Activists launched five days of LGBT+ Pride celebrations last Thursday and had planned a “March for Dignity” on Monday in central Tbilisi, shrugging off criticism from the church and conservatives who said the event had no place in Georgia.
The march plan was disrupted on Monday by counter protesters before it could begin.
Video footage posted by LGBT+ activists showed their opponents scaling their building to reach their balcony where they tore down rainbow flags and were seen entering the office of Tbilisi Pride.
Other footage showed a journalist with a bloodied mouth and nose and a man on a scooter driving at journalists in the street.

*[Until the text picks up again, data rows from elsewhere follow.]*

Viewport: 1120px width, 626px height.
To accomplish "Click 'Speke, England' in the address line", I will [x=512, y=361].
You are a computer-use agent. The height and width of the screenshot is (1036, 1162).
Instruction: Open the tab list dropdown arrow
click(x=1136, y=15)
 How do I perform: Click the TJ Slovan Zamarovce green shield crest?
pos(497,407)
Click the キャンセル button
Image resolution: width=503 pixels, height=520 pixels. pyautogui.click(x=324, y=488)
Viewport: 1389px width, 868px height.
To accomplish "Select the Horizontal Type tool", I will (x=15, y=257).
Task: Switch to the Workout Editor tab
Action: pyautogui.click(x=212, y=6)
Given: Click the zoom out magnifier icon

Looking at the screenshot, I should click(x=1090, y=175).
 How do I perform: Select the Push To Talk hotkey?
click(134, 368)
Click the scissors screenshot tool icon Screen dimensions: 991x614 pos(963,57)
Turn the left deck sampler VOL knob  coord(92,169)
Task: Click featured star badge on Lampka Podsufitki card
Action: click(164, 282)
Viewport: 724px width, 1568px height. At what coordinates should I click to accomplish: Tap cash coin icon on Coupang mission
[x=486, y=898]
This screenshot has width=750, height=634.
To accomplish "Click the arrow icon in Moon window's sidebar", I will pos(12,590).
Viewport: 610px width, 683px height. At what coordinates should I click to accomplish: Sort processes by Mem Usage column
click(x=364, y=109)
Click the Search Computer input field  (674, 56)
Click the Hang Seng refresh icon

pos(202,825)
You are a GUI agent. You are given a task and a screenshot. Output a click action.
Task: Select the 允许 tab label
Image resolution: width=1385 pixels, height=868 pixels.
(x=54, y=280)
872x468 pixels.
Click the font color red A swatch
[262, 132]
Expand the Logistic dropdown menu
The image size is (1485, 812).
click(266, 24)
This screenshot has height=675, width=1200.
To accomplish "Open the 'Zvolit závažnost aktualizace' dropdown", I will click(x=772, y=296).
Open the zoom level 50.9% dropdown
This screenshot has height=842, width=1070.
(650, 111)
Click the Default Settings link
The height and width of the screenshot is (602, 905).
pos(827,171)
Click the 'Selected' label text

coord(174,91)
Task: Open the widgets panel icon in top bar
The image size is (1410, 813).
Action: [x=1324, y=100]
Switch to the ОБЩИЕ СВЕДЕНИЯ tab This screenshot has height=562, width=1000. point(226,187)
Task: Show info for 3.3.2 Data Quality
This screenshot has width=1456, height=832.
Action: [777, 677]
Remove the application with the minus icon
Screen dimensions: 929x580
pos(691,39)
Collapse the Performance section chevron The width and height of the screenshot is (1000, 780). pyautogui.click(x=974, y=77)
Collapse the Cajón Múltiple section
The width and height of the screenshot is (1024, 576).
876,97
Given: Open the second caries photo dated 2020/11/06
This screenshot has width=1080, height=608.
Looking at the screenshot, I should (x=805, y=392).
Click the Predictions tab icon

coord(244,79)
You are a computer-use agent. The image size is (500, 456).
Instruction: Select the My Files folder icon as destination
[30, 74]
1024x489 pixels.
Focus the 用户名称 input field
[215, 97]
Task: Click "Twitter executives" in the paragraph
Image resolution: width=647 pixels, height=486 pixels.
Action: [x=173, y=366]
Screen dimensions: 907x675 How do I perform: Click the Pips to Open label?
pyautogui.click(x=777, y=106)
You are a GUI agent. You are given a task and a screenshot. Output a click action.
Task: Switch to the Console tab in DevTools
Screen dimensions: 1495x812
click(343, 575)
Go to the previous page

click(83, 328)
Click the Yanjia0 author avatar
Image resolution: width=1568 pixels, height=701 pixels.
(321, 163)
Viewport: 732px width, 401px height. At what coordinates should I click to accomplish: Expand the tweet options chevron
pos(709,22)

Campaigners said some of their equipment had been broken in the attack and that they had been forced to cancel.
“No words can explain my emotions and thoughts right now. This is my working space, my home, my family today. Left alone in the face of gross violence,” Tamaz Sozashvili, one LGBT activist, tweeted.
The interior ministry urged activists to abandon their march for security reasons. It said in a statement that various groups were gathering and protesting on Monday and that journalists had been targeted with violence.
“We once again publicly call on the participants of ‘Tbilisi Pride’ to refrain from the ‘March of Dignity’ … due to the scale of counter-manifestations planned by opposing groups…” it said.
In the run-up, Prime Minister Irakli Garibashvili said he viewed the march as “not reasonable,” saying it risked causing public confrontation and that it was not acceptable to most Georgians, the Civil Georgia media outlet reported.
Rights campaigners condemned the violence and accused Garibashvili of emboldening hate groups.
“Violent far-right crowds supported by (the) Church & emboldened by (an) incredibly irresponsible statement of PM @GharibashviliGe gathered in Tbilisi center to prevent Pride March, attacking journalists & breaking into Pride office,” wrote Giorgi Gogia, who works for US-based Human Rights Watch.